Read the lines below, and copy any that contain the string "computer".

| Source records |
◆ ◆ ◆ ◆ ◆

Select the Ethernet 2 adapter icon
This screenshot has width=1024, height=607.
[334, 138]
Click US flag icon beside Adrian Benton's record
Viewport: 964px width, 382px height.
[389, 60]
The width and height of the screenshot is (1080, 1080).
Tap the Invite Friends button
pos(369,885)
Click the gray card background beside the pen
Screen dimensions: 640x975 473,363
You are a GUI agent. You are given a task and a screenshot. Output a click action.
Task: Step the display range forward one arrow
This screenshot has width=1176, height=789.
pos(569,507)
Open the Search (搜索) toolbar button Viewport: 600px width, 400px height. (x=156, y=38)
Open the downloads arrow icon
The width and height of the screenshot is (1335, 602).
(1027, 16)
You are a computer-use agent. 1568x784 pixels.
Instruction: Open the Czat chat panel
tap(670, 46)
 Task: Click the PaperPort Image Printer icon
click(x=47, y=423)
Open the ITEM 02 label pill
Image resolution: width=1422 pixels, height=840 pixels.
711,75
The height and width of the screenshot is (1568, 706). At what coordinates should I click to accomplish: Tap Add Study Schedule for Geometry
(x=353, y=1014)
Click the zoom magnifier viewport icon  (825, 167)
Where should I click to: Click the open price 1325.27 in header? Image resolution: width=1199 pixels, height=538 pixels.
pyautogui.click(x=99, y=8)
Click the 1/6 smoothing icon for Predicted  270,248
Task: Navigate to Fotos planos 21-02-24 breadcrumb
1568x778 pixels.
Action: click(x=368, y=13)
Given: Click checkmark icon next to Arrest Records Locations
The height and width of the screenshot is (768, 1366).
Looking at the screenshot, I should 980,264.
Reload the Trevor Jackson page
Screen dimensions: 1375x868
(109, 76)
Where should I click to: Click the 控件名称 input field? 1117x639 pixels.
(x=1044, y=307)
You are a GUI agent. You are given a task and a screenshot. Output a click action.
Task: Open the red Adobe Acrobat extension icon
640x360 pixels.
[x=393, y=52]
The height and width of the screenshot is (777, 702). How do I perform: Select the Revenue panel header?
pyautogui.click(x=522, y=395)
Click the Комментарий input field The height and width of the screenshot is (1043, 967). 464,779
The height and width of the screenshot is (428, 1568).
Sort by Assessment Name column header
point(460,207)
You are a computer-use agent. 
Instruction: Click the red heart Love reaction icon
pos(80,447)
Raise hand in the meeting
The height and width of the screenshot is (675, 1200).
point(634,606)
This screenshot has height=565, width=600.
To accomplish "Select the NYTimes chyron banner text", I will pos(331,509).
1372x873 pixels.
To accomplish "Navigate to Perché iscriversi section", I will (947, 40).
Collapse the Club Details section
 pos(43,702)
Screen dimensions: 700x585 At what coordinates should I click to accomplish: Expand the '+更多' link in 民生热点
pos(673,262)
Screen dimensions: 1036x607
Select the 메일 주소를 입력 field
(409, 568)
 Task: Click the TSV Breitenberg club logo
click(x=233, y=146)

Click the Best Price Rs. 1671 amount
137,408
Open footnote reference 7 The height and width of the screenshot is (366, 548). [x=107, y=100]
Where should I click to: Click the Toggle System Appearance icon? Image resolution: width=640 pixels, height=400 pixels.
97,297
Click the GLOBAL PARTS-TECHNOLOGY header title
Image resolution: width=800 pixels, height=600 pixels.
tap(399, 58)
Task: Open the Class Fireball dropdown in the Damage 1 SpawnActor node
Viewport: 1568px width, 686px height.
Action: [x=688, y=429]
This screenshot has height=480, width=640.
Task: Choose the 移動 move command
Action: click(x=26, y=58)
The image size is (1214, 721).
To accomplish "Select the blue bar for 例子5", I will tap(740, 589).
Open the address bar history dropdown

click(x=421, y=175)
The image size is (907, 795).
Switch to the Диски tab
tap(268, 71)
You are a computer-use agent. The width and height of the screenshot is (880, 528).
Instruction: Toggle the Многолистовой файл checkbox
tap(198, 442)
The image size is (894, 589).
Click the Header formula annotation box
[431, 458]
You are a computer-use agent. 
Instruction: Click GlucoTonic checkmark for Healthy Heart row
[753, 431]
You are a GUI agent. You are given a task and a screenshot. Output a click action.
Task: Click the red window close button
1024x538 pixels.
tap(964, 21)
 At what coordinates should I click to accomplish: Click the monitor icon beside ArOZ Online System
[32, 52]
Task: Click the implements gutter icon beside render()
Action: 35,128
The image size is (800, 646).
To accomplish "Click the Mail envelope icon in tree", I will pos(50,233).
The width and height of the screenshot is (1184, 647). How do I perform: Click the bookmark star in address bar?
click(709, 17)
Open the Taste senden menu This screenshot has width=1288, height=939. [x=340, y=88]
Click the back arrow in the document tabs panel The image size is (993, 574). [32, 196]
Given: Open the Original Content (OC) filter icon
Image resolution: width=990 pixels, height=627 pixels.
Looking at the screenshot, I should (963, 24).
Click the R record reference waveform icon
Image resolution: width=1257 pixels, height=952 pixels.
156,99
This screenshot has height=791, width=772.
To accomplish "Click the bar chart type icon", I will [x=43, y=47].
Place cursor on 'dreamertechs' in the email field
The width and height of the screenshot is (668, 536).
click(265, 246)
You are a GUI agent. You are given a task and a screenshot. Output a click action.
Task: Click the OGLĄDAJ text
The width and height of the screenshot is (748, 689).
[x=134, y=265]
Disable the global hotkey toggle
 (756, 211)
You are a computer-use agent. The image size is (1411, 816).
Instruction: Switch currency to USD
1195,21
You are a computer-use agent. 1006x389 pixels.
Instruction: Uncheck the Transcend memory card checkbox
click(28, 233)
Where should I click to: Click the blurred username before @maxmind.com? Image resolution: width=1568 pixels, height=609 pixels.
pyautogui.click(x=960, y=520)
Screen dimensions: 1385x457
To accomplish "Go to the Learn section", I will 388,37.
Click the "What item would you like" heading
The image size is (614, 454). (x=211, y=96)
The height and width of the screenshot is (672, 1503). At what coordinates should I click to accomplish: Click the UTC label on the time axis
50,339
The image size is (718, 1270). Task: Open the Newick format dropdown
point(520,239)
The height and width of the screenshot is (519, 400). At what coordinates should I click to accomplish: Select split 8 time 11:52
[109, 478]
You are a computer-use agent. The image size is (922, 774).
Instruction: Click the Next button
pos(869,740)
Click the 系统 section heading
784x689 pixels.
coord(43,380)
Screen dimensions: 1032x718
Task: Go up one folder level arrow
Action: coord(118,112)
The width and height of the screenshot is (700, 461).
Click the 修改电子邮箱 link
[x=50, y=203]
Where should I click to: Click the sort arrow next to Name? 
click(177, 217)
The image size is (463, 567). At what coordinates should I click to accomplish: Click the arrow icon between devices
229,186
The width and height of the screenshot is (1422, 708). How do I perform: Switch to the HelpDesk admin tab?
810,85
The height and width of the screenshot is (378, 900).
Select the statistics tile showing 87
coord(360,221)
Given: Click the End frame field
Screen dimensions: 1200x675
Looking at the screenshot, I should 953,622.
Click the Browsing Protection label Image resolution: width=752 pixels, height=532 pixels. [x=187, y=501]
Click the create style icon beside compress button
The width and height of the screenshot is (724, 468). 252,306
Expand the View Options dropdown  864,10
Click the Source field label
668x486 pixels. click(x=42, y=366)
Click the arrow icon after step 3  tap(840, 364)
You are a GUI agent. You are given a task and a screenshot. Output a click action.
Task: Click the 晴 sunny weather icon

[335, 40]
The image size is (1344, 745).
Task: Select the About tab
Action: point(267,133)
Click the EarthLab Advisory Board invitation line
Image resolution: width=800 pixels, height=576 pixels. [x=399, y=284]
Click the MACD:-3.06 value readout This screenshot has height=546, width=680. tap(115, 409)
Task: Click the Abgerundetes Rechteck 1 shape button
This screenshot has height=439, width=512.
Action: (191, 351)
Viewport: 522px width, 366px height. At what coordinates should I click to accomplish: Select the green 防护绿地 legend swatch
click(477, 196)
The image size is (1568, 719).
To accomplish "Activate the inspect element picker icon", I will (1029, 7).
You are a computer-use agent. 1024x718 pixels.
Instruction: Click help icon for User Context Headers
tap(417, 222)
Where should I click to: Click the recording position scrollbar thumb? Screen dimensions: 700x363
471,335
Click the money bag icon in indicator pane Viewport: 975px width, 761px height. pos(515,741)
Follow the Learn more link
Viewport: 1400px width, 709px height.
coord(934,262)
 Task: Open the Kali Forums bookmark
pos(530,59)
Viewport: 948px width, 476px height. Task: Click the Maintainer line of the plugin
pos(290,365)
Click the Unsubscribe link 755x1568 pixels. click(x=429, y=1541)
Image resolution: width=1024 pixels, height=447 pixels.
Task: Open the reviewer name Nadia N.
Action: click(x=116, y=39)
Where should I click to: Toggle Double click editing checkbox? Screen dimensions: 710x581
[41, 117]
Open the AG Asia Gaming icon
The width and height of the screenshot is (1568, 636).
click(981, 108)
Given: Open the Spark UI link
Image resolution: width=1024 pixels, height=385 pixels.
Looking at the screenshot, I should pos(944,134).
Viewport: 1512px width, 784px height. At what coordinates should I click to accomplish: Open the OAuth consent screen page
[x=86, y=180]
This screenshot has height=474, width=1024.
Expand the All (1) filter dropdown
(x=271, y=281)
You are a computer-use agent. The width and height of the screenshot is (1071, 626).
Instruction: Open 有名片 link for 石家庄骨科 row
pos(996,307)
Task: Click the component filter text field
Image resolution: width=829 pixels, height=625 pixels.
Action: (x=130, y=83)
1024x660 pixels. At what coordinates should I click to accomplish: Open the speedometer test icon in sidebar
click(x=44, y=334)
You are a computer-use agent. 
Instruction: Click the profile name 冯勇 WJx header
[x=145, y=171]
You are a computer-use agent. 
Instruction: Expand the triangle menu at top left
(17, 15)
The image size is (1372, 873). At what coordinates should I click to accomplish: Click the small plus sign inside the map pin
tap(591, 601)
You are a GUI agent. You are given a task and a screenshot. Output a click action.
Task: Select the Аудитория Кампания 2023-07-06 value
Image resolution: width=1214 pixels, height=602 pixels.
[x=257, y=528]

◆ ◆ ◆ ◆ ◆

| Task answer |
You are a computer-use agent. 1568x784 pixels.
You are a computer-use agent. 
You are a computer-use agent. The width and height of the screenshot is (880, 528).
You are a computer-use agent. 
You are a computer-use agent. The image size is (1411, 816).
You are a computer-use agent. 1006x389 pixels.
You are a computer-use agent. The image size is (922, 774).
You are a computer-use agent. 1024x718 pixels.
You are a computer-use agent. The width and height of the screenshot is (1071, 626).
You are a computer-use agent. 
You are a computer-use agent. 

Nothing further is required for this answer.